The values for λ _r are chosen such that the tabulated values for all ψ _j 's are positive or negative integers, while n is the number of data points used. These polynomials have been extensively calculated by Pearson and Hartley with their calculations being used in our experiments[14]. The method, and notation, are typical for this type of numerical analysis.

Once ${\widehat{\beta }}_j$'s have been tabulated, the filtering level at each of the recorded masses is then calculated. This is done by first transforming each of the masses defined by equation 1 above. These transformed masses are then placed into the orthogonal polynomial equation with the result being the noise level at that mass. An example of a noise level created in this manner can be seen in Figure 2.

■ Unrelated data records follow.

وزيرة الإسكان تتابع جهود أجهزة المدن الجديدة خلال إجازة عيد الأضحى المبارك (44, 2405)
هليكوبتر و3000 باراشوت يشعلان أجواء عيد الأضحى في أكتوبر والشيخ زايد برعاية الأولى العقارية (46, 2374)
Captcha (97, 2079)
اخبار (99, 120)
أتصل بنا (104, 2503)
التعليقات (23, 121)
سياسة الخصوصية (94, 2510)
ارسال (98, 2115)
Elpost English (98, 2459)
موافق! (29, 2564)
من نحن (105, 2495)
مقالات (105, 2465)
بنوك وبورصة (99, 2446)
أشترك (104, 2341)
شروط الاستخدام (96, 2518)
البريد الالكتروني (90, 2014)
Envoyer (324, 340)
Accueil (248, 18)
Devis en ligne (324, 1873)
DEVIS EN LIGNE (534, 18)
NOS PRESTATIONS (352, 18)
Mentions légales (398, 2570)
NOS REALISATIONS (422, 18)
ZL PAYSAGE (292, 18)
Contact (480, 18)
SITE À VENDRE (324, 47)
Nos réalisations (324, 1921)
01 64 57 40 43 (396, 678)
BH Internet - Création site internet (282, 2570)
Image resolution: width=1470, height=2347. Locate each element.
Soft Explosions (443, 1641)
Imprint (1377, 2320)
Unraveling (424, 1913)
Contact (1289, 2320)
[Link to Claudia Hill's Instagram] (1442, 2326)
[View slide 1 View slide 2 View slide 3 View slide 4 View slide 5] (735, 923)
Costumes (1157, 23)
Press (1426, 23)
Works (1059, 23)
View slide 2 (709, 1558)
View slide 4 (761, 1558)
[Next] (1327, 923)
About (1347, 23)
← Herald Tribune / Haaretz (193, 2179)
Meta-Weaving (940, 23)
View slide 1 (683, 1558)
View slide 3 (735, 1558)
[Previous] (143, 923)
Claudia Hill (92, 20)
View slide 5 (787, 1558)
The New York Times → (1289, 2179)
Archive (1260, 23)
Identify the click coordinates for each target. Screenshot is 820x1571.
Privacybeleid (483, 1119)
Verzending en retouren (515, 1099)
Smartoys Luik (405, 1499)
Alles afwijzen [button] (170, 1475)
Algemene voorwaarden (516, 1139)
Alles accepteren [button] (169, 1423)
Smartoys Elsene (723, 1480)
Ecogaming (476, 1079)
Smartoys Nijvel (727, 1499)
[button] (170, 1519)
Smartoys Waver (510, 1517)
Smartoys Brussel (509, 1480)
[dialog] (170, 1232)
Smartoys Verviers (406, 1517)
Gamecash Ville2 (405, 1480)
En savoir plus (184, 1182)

In this section, we demonstrate the impact of our new filtering approach. We have performed a series of experiments using spectrum data obtained from our research lab (using known samples, or those identified with a high degree of confidence), and also samples obtained from the PEAKS research group[15], the Pepnovo research group[16], and two data sets provided by Keller et al[11].

Our first set of experiments tracks the percentage of primary peaks and secondary peaks compared to noisy peaks. Primary peaks are associated with any b or y ion, while secondary peaks are any a ions, or primary peaks coupled with a loss of water or loss of ammonia. Noisy peaks are any peaks that are not classified as either primary or secondary. Some data sets have been centroided (tight clusters of peaks are grouped together). Both centroided and non-controided data sets were used to illustrate that our method can be used to filter a variety of different data. For data sets that were not centroided, all peaks within 0.1 amu were removed from the number of noisy peaks since they could be considered to be a primary or secondary peaks themselves. We use this metric, as it is similar to the work performed by Bern[1].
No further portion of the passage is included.